The key benefit of pyramiding is that a clean and sustainable trend will allow excessive gains to be made with minimal additional risk taken
Pyramiding does require a little extra work, extra commissions, a little extra frustration, extra risk, but over the longer term it should provide substantially bigger gains.
The most important element of correct pyramiding is to increase position exposure whilst at the same time keeping ‘manageable’ risks under control.
One unit of risk, known as 1R, is the distance between the entry price and the protective stop price
Let’s assume our system dictates that the entry is $1.10 and the protective stop is placed at $0.80. The risk is $0.30 ($1.10 - $0.80), therefore 1R = $0.30.

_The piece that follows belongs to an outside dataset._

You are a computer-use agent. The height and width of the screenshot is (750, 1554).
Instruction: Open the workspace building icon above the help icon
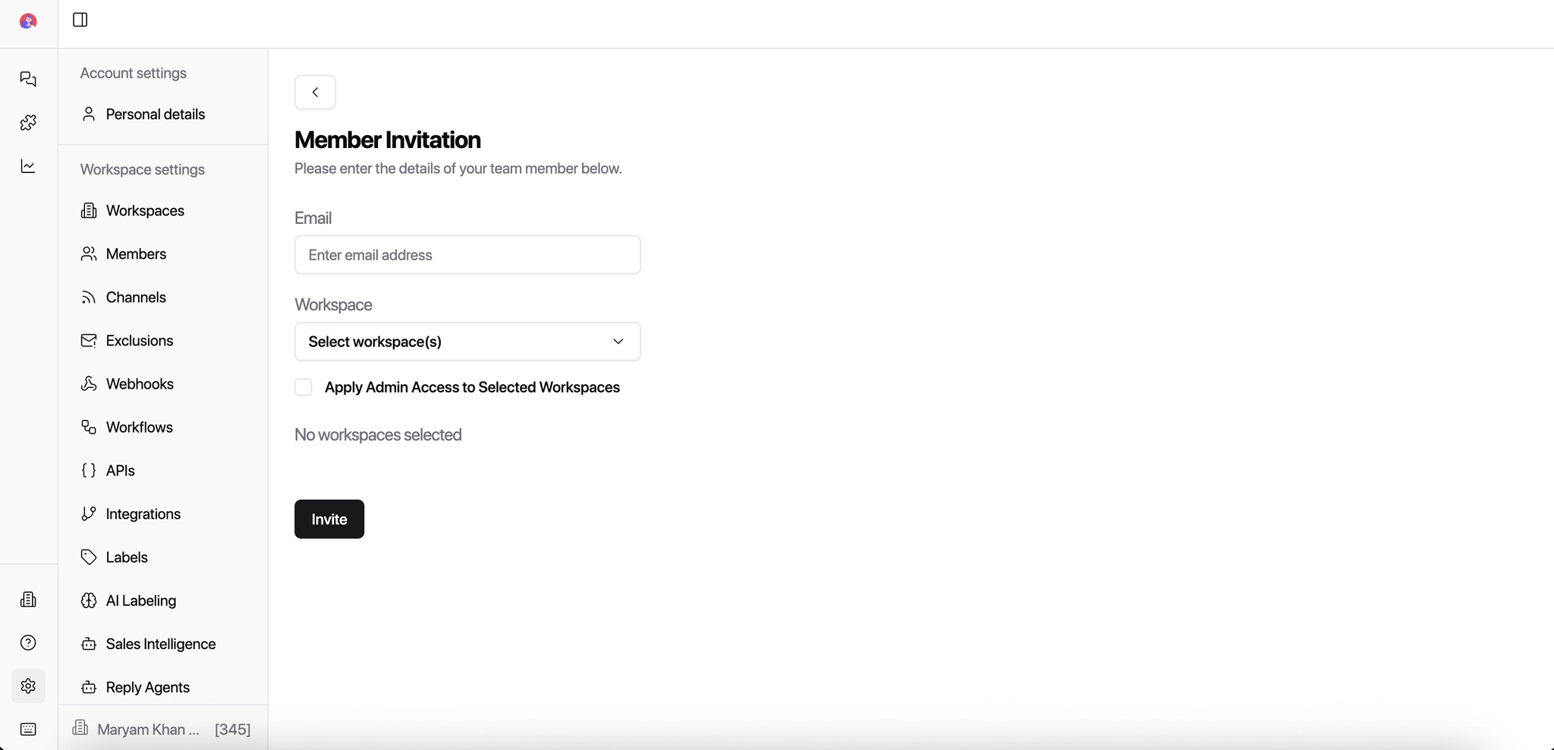tap(28, 599)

The first pyramid level is Entry + 1/2R
Therefore, $1.10 + $0.15 = $1.25
If we get filled on Pyramid #1 we then need to move the initial stop up so as to keep risk aligned as much as possible. The stop should be moved up from its initial position by 1/2R as well.
The next thing to note is that at each pyramid level we buy the same amount of shares as the initial allocation. If you feel the extra risk is not for you, then buy a smaller parcel. It’s more important that the stop is kept away from the current action rather than tightened up to lower risk. In order to lower risk, buy fewer shares instead.
It’s important not to keep pyramiding. The trend has, in theory, a finite length. The more you add to positions the higher the chances of pyramiding into the end of the trend or creating such a large position the exposure becomes extreme.